Supplied passage ▸
----------------------------------------
Also, the control variables yield some interesting results. First, we do not find significant differences between business groups and civil society organizations or between groups lobbying in favour or against a policy initiative. Second, EU‐level organizations are significantly more likely to be seen as influential compared to their national or international counterparts. This is not surprising given that EU‐level groups are often physically based in Brussels, better acquainted with the EU's political system and more specialized in EU policy dossiers. Third, interest groups that are active in more policy fields do not enjoy a significantly stronger influence reputation. Fourth, groups from which experts participated in our survey do not have a significantly stronger influence reputation. Moreover, when more experts were consulted on an issue, this does not significantly affect the influence reputation measure for an organization. Finally, our controls for the issue characteristics of media salience and mass polarization do not affect influence reputation.

Conclusion: A paradox of public congruence

This article examined the extent to which lobbying influence is determined by the highest bidder or boosted by congruence with public opinion. Theoretically, the paper argued that economic resources enable interest groups to cultivate expertise and exert pressure on policymakers. However, we posited that policymakers will be more receptive to the expertise and pressure conveyed by interest groups based on the groups’ degree of congruence with public opinion. Thus, while economic resources are a vital component for developing effective lobbying campaigns, congruence with public opinion acts as a criterion for policymakers to determine the relevance and credibility of input from interest groups. As a result, the paper argued that interest groups with greater economic resources are more likely to reap the benefits of aligning with public opinion, as they have the means to cultivate expertise and generate pressure on policymakers, while policymakers will also be more receptive to their input due to their congruence with public opinion.

Our study relied on a sample of 41 EU policy issues for which public opinion polls were conducted, with extensive content analysis of 2,085 news media articles and 183 lobbyists’ online survey responses. Our findings indicate that both public congruence and economic resources play a significant role in determining an interest group's influence, with their effects being intertwined. Specifically, we discovered that affluent interest groups benefit from being in line with public opinion, while resource‐limited organizations do not experience an increase in influence despite widespread public agreement with their position.
----------------------------------------
Data records ▸

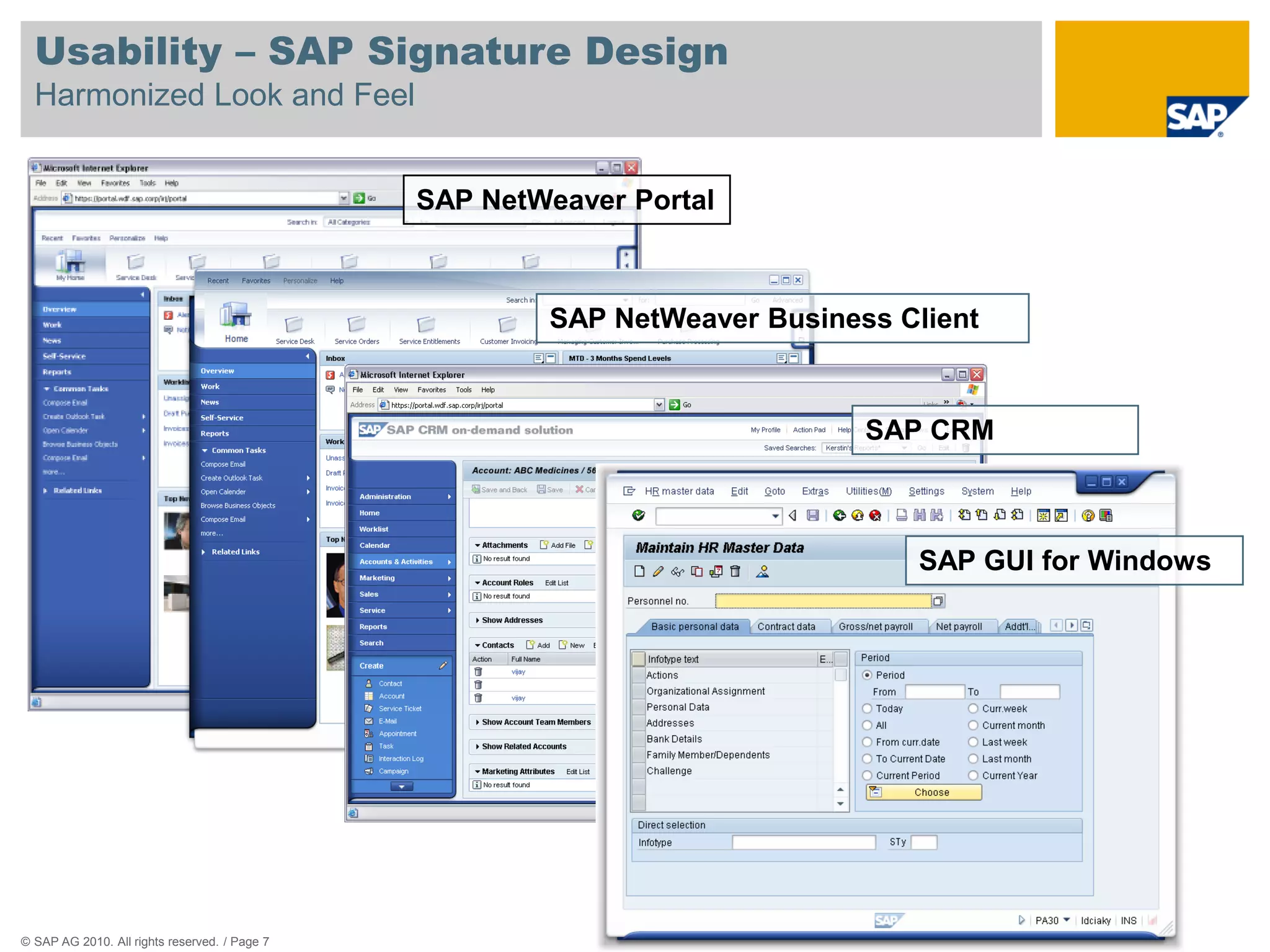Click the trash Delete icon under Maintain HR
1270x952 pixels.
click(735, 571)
----------------------------------------
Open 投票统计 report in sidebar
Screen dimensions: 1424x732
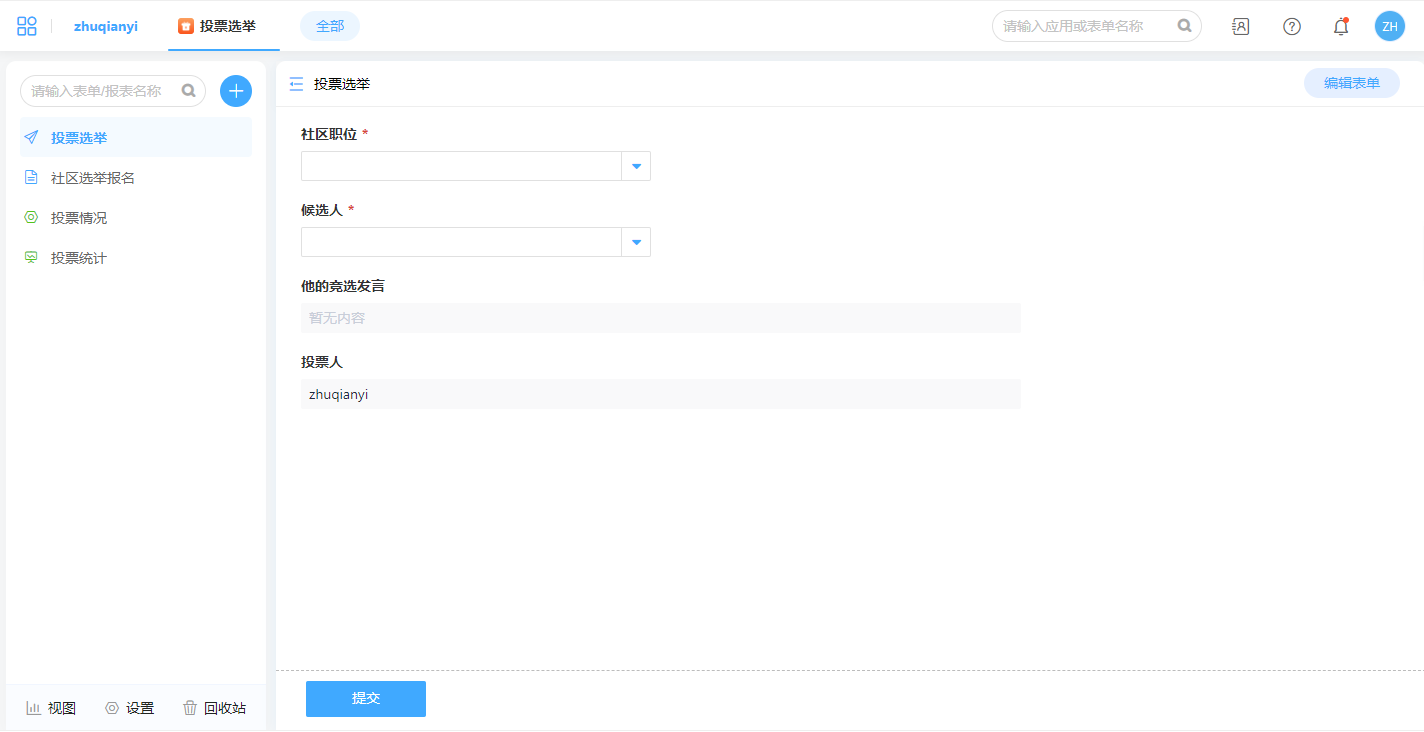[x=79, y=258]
----------------------------------------
Short problem A ▸
Answer these from the passage on lobbying influence, one line each:
(i) Which organizations are significantly more likely to be seen as influential than their national or international counterparts?
(ii) According to the passage, what does congruence with public opinion act as for policymakers?
(iii) How many news media articles were content-analyzed in the study?
Short problem B ▸
Reproduce the passage on lobbying influence word for word, everything from "Our study relied" down to "with their position.".
The lines above are separate material and are not part of the lobbying passage.

Finished answer A ▸
(i) EU-level organizations
(ii) A criterion for policymakers to determine the relevance and credibility of input from interest groups
(iii) 2,085

Finished answer B ▸
Our study relied on a sample of 41 EU policy issues for which public opinion polls were conducted, with extensive content analysis of 2,085 news media articles and 183 lobbyists’ online survey responses. Our findings indicate that both public congruence and economic resources play a significant role in determining an interest group's influence, with their effects being intertwined. Specifically, we discovered that affluent interest groups benefit from being in line with public opinion, while resource‐limited organizations do not experience an increase in influence despite widespread public agreement with their position.